Techsibitionism: Bookmarklets and Lifestreams
February 17th, 2008Part 2 in Information Wrangling.
Life on the web is moving beyond representing yourself online via static profiles on places like Facebook and MySpace towards a more open and fluid online identify.
Facebook users are familiar with the News Feed, where their actions within the “walled garden” of Facebook are recorded and broadcast to your friends. The problem with this is that you lack total control. Sure, there are certain preferences you can select to determine what kind of items show up in your News Feed, but most of your items won’t be seen by all your friends, because Facebook selects what items it thinks might be interesting and displays those. Only something like 3% of your friends’ news items show up in the feed on your Facebook Home page.

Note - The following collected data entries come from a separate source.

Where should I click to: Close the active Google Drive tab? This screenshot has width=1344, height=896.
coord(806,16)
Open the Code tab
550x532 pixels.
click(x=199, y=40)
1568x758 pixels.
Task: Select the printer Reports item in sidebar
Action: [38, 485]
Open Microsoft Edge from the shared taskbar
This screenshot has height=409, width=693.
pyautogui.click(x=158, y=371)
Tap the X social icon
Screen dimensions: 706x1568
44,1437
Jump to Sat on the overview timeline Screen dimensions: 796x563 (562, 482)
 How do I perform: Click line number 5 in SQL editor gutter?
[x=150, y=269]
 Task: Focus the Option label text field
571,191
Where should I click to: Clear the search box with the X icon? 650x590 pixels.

Now, on Facebook, this is a good thing, because you don’t want to hear about all your friends’ sheep-throwing, poking, and quiz-taking shenanigans. Even the 3% you do see is cluttered with this crap. Wouldn’t it be better to only see the items you think are interesting from only the friends you think are interesting?
Bookmarklets
Many of the sites with which you actively interact–blogging tools, social media websites like Digg and Reddit–have bookmarklets. These are links that you can drag to your Firefox bookmark bar, and from then on whenever you want to “bookmark” a site or piece of a site, you can use the bookmarklet to post it to those sites instead of, say, your regular bookmarks folder or a bookmarking site like del.icio.us.
Let me use the Tumblr bookmark as an example, because it’s a great site with a great bookmarklet.
Tumblr is a blogging tool that lets you share things on the web and categorize them as Quotes, Conversations, Links, Photos, Text, or Video. I went to the Tumblr “goodies” page and found their bookmarklet link and dragged it to my Firefox bookmark bar. Now, let’s say I’m on a John Doe’s blog and he’s made a memorable quip in his latest post. I can click the bookmark “Share on Tumblr” in my Firefox bookmark bar, click “Share as Link” when the bookmarklet pops up, and post that link to my Tumblr site without ever leaving John Doe’s site.
What if I just want to share the memorable quip? Well, I can highlight the quip, click “Share on Tumblr”, click “Share as Quote” when the bookmarklet pops up, and it will post just that quotation to my Tumblr site, with John Doe as the source.
Pretty neat.
Lifestreams
There are probably several sites that you actively interact with that don’t have bookmarklets. For example, you might post photos on Flickr and favorite videos YouTube. Wouldn’t it be nice to aggregate all the things you share on the Web in one place, so that you could just share that one central place with your friends to keep them up to date on the things you want to share with them?
With a lifestreaming website like FriendFeed you can. Just sign up at FriendFeed and enter (for example) your Tumblr site’s URL, your YouTube username, your Digg username, and your Flickr username, and then all your updates to those sites will appear in your FriendFeed, in a similar to (but better than) Facebook’s News Feed. Now instead of sending your friends a link every time you post a photo album on Flickr or have a new favorite YouTube video, they can just see it in your FriendFeed. They can even comment on it — and lo, a conversation is born.
You can subscribe to your friends’ FriendFeeds through the FriendFeed website or through RSS (there’s even an RSS feed for the aggregate feed of all your friends Feeds) so that keeping up to date with your friends online lives is as simple as reading the news. And keeping them up to date on your own online life — which you have defined by deciding which parts to share — is as simple as doing nothing at all, because your FriendFeed updates automatically after you tell it what to keep track of.